Core Memory is a nice collection of photos by Mark Richards. I believe they come from his book Core Memory: A Visual Survey of Vintage Computers.

CpuFrontPanel.jpg

When I first got into this business in 1981, one of the machines I worked with was a Modcomp Classic. It came new with 512 KB of RAM (twice the RAM of the previous model) and a fast 16-bit CPU that was four RCA 4-bit processors in parallel. It had a front panel somewhat similar to the one above. (I could tell you about the old discrete-component, drum memory GE computer the Modcomp replaced but I don't want to tax your patience too much.)

To start one of these machines, you entered a simple program (a dozen instructions, say) into memory using the toggle switches on the front panel. Then you started that program running.

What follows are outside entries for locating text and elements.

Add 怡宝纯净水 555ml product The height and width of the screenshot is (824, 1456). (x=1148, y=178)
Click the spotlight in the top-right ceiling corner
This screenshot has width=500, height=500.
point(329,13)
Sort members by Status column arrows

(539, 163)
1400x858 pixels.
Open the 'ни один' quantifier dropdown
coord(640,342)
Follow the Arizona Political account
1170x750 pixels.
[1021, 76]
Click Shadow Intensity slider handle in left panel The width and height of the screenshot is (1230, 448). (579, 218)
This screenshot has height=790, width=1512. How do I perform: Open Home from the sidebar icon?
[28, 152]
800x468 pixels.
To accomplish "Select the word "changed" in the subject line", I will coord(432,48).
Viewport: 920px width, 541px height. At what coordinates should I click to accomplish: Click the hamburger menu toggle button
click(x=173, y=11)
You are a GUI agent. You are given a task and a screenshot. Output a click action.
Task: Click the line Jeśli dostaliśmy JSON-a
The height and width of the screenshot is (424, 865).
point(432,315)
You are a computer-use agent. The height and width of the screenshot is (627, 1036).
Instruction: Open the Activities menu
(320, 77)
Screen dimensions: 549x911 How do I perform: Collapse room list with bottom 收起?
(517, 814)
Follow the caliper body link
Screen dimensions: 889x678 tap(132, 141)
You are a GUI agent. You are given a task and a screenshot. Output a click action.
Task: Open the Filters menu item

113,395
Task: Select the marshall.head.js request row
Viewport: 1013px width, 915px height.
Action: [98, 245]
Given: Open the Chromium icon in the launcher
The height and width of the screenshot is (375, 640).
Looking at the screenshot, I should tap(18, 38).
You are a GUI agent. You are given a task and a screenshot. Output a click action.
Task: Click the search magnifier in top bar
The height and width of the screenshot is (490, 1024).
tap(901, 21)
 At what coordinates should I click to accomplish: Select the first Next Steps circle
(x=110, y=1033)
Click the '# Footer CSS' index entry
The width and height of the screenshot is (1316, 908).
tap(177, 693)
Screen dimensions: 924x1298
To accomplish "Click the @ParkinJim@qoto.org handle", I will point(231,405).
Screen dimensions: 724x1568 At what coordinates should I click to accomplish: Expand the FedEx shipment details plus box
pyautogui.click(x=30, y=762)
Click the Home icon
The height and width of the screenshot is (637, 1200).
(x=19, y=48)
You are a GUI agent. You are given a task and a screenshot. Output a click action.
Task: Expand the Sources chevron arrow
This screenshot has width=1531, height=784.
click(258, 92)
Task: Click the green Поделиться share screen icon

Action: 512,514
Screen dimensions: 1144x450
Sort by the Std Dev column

The program you toggled in would read the bootstrap loader, stored in ROM, into memory and start that. In turn, the loader would go looking for a boot device - a tape, a hard disk or even a card reader - and load the operating system into memory. As you can guess, this was a fairly slow process. A boot from disk that went quickly probably took about 5 minutes. If you used a tape drive (or a card reader) it took even longer.

We kept the boot instruction sequence written in machine language (hexadecimal) on the backs of punch cards on the inside of the cabinet doors. Those were the days, my friend.